## [WHAT YOU SHOULD DO]
Reproduce the text of all the records below word for word, omitting the pictures.

###

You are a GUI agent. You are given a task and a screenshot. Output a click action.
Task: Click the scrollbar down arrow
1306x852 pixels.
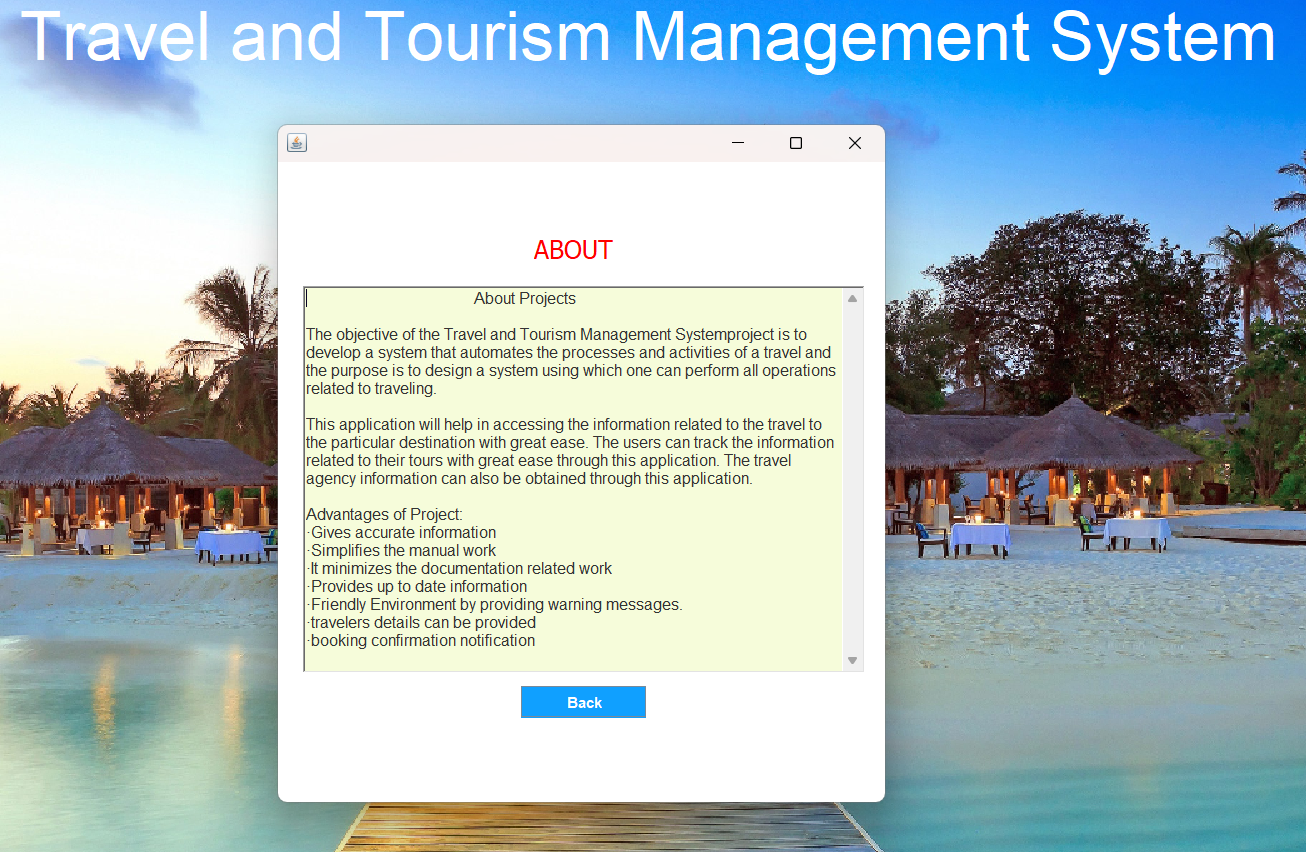[x=853, y=661]
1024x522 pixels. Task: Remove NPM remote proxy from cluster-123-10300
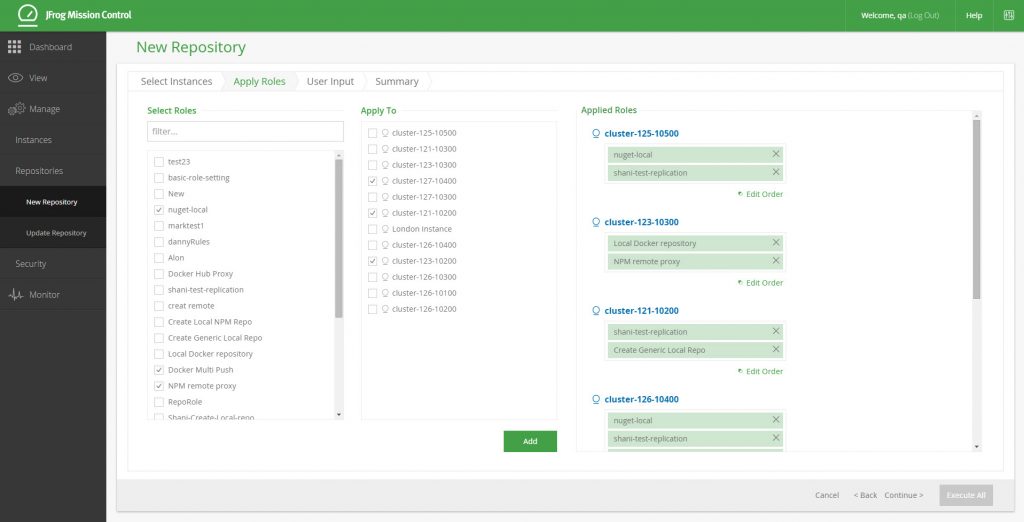pyautogui.click(x=776, y=261)
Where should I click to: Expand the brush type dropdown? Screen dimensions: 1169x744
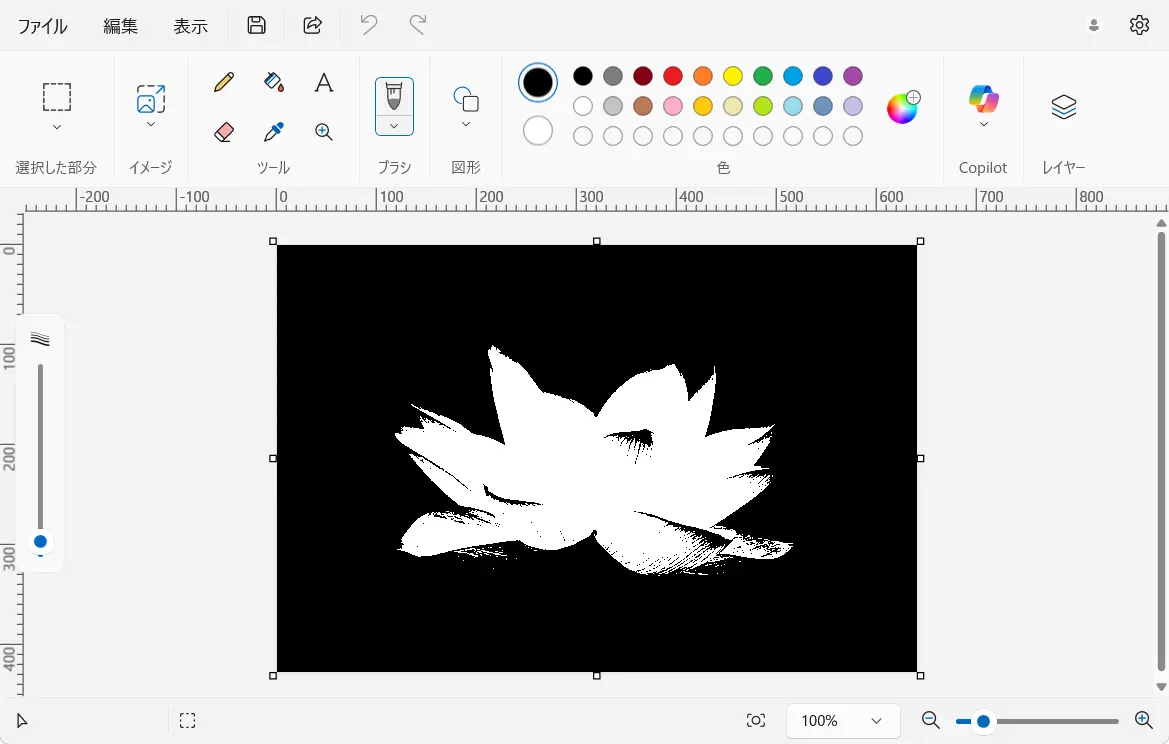394,126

###

## [RESPONSE FOR THIS EXERCISE]
You are a GUI agent. You are given a task and a screenshot. Output a click action.
Task: Click the scrollbar down arrow
1306x852 pixels.
[x=853, y=661]
1024x522 pixels. Task: Remove NPM remote proxy from cluster-123-10300
pyautogui.click(x=776, y=261)
Where should I click to: Expand the brush type dropdown? Screen dimensions: 1169x744
394,126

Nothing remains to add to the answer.